Car entre son rôle en club et en sélection, tout oppose aujourd’hui son utilisation.
Une convocation qui récompense sa progression
Avec déjà 18 sélections, Ben Old continue de s’installer chez les New Zealand national football team.
Il participera aux matchs de la FIFA Series à Auckland, avec deux rencontres face à la Finlande (27 mars) puis au Chili (30 mars). Des rendez-vous importants dans la préparation à la Coupe du monde 2026.
Une belle opportunité pour confirmer sa montée en puissance.
Une transformation totale à l’ASSE
Arrivé comme ailier offensif, Ben Old a totalement changé de dimension sous les couleurs stéphanoises.
Utilisé désormais comme latéral gauche par Philippe Montanier, il a su s’imposer à ce poste au point de bousculer la hiérarchie.
Sa capacité à répéter les efforts, à se projeter vers l’avant et à défendre avec intensité lui a même permis de prendre le dessus sur Ebenezer Annan.
Une évolution inattendue… mais réussie.
Un rôle totalement différent en sélection
C’est là que le dilemme apparaît.
Avec la Nouvelle-Zélande, Ben Old est utilisé dans un registre bien plus offensif, proche de celui qu’il occupait à ses débuts.

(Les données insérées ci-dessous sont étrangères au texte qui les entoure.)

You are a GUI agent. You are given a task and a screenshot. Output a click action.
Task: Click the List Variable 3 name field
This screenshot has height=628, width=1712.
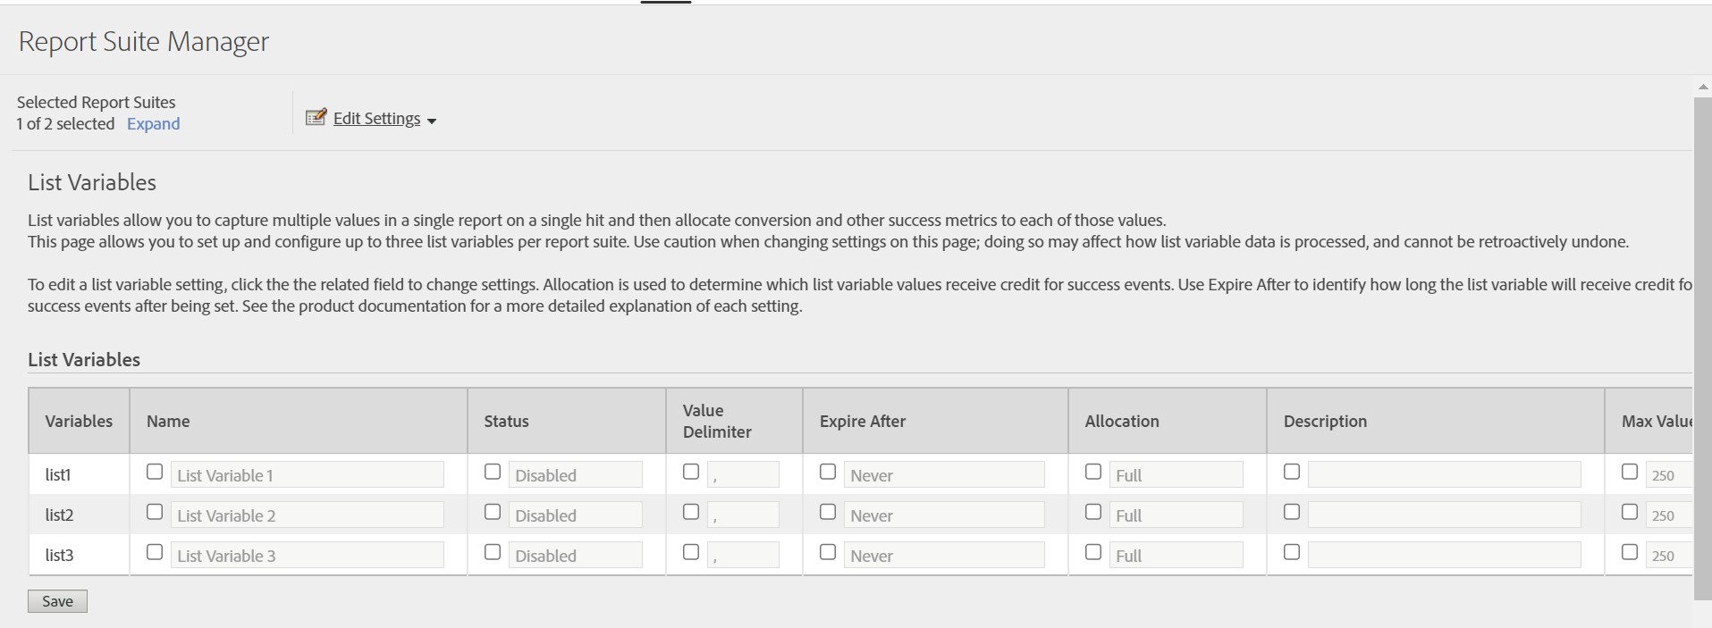(x=307, y=556)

Deux visions, deux rôles… et une question : quel est aujourd’hui son véritable poste ?
Un casse-tête pour son sélectionneur
Le sélectionneur Darren Bazeley devra trancher.
« Ces matchs sont importants pour construire l’équipe en vue de la Coupe du monde 2026. »
Faut-il profiter de sa nouvelle polyvalence pour le repositionner plus bas… ou continuer à l’exploiter comme arme offensive ?
Une réponse attendue sur le terrain
Ces deux rencontres seront riches d’enseignements.
Elles permettront de voir si Ben Old peut s’imposer dans un rôle hybride… ou s’il devra choisir entre deux identités.
Une chose est sûre : à Saint-Étienne comme en sélection, le Néo-Zélandais n’a jamais été aussi proche de franchir un cap.